Vessel
choreography Damien Jalet • scenography Kohei Nawa
music Marihiko Hara, Ryuichi Sakamoto
with Aimilios Arapoglou, Nobuyoshi Asai, Mayumi Minakawa, Ruri Mitoh, Jun Morii, Mirai Moriyama, Naoko Tozawa
Sadler's Wells, London • 16-17.Apr.19
An extraordinary display of physicality, this inventive production mixes elements of dance and installation art with bigger ideas about the nature of the human body. It may be pretentious, but it's also audaciously effective. Damien Jalet and Kohei Nawa have concocted a programme that is often astonishing in its visual impact as the dancers create seemingly impossible shapes with their bodies.

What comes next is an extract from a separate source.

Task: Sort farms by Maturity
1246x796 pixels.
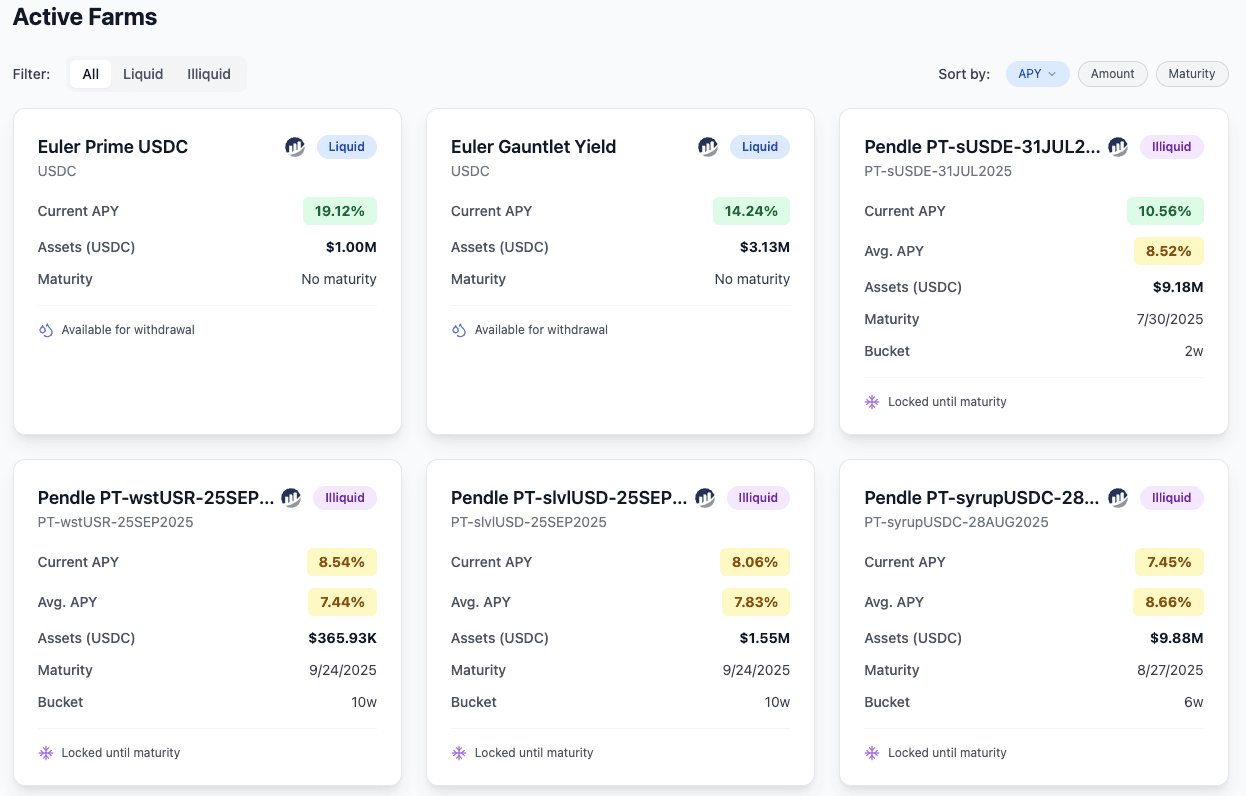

It opens and closes in inky blackness. The stage is coated with running water, which reflects the poses to create almost kaleidoscopic patterns. It's difficult to see how many dancers there are (four men and three women), their bodies entwined into larger figures that slowly unfold and move into eerily headless poses. The choreography continually obscures the dancers' heads, so they resemble strange non-human figures without an up or down. And when they get close to each other, they merge into a larger being. They also split and divide into two or three. And on a central floating island, they find a white clay that transforms their shapes further.

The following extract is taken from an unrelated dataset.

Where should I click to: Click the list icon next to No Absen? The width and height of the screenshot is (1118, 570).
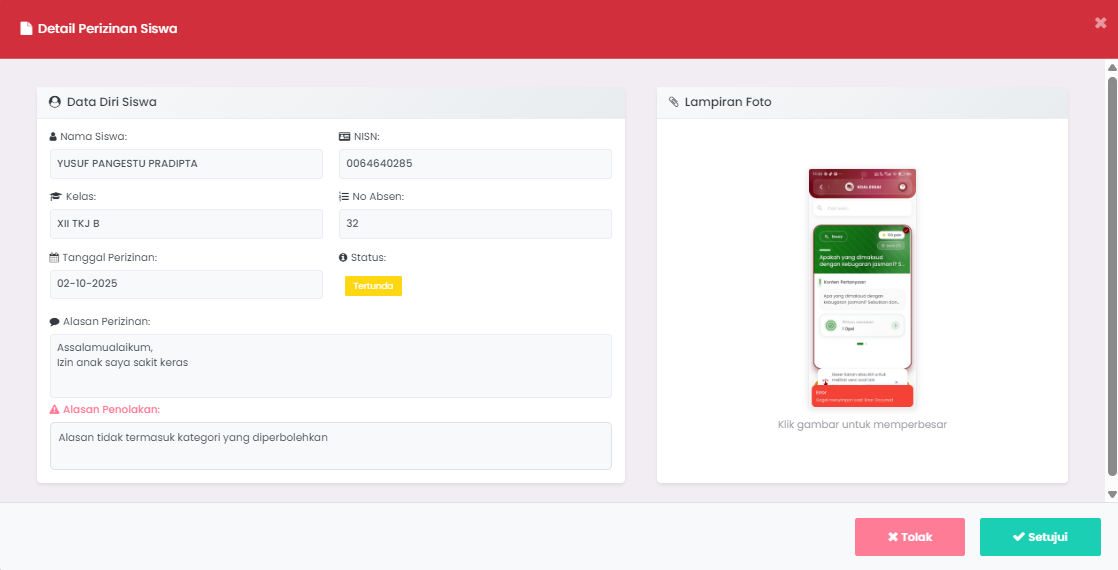pos(344,197)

The staging itself is deceptively simple, relying on light, texture, water and mist to create each evolving tableau. It's all very controlled, with only occasional moments of levity, such as when playful movement suddenly matches a musical rhythm. But every moment of this show is impeccably rendered with architectural precision, even as it evokes imagery that feels alive in ways that were impossible to imagine beforehand.
Using solids and liquids, light and shadow, birth and death, Jalet and Nawa have crafted a kind of creation myth. The dancers perform with acrobatic grace, moving in slow motion as they shift between figures that are unidentifiably human. Their transformations are simply mesmerising, requiring intense strength as they wrap themselves around each other, blurring gender, ethnicity and individuality to create something that feels exhilaratingly unifying.